Het tweede lid van artikel 16 LvIB, welk artikel de persoonlijke lasten regelt, bepaalt dat premies van levensverzekering, lijfrente of pensioenverzekering, met een hier niet terzake doende uitzondering, aftrekbaar zijn tot 5% van het onzuivere inkomen, maar tot geen hoger bedrag dan Naf. 1.000.
Verder wordt bepaald dat voor hen op wie het bepaalde in artikel 9, zesde lid – bedoeld is artikel 9, zevende lid –, van toepassing is voormelde premies van levensverzekering slechts voor aftrek in aanmerking komen, indien en voor zover de aftrek volgens laatstgenoemd artikel van bijdragen voor spaar- en voorzieningsfondsen beneden de grens van 5% van het onzuivere inkomen en tevens Naf. 1000 blijft. Door de formulering “indien en voor zover”, zoals hiervoor weergegeven, wordt de aftrek van premies van levensverzekering in het onderhavige geval, zoals de Inspecteur stelt, verlaagd met de bijdragen voor spaar- en voorzieningsfondsen.
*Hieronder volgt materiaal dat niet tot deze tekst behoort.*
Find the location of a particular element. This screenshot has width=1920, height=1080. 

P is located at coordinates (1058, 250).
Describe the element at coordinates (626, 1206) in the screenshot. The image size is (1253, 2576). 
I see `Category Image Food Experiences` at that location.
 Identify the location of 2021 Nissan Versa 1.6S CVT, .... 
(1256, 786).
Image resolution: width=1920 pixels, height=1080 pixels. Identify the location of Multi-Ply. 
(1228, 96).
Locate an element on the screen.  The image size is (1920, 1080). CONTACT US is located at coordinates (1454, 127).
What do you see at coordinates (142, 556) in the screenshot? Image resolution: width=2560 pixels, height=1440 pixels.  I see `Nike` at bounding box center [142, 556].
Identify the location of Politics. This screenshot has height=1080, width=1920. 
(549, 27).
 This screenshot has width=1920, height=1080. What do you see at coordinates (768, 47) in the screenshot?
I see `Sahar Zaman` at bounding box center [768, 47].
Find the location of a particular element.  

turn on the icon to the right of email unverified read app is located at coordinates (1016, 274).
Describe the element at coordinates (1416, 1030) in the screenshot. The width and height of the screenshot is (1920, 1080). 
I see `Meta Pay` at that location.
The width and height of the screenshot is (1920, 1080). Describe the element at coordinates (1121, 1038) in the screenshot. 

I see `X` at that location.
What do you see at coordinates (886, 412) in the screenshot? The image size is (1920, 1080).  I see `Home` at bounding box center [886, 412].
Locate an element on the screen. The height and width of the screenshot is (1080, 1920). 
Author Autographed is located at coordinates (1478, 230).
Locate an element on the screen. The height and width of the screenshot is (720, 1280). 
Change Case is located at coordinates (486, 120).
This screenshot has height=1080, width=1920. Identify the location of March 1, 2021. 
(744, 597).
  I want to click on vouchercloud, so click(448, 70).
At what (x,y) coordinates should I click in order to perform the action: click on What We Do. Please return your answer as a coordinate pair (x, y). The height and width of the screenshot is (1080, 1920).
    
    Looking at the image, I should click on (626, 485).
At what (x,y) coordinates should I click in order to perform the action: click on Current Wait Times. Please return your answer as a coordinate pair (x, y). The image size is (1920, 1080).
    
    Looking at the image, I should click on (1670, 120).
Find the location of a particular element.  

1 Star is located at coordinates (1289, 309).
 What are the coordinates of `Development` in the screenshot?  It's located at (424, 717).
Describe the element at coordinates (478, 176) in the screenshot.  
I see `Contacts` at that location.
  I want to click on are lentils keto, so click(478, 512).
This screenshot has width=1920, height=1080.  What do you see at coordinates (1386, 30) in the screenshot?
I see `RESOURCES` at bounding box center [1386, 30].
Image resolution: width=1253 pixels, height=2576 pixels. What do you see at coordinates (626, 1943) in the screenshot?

4.2. Uit het hiervoor overwogene volgt dat het gelijk op het resterende geschilpunt aan de Inspecteur is. Het ter zitting bereikte compromis op het punt van de aftrekbare onderhoudskosten brengt mee dat het beroep gegrond is en het belastbare inkomen dient te worden verminderd met
Naf. 27.555 (36.602 (50% van het opgevoerde onderhoud) minus het geaccepteerde bedrag ad 9.047) tot Naf. 100.863 ( 128.418 minus 27.555).
5. Beslissing
De Raad verklaart het beroep gegrond, vernietigt de uitspraak op bezwaar en vermindert de aanslag tot een naar een belastbaar inkomen van Naf. 100.863.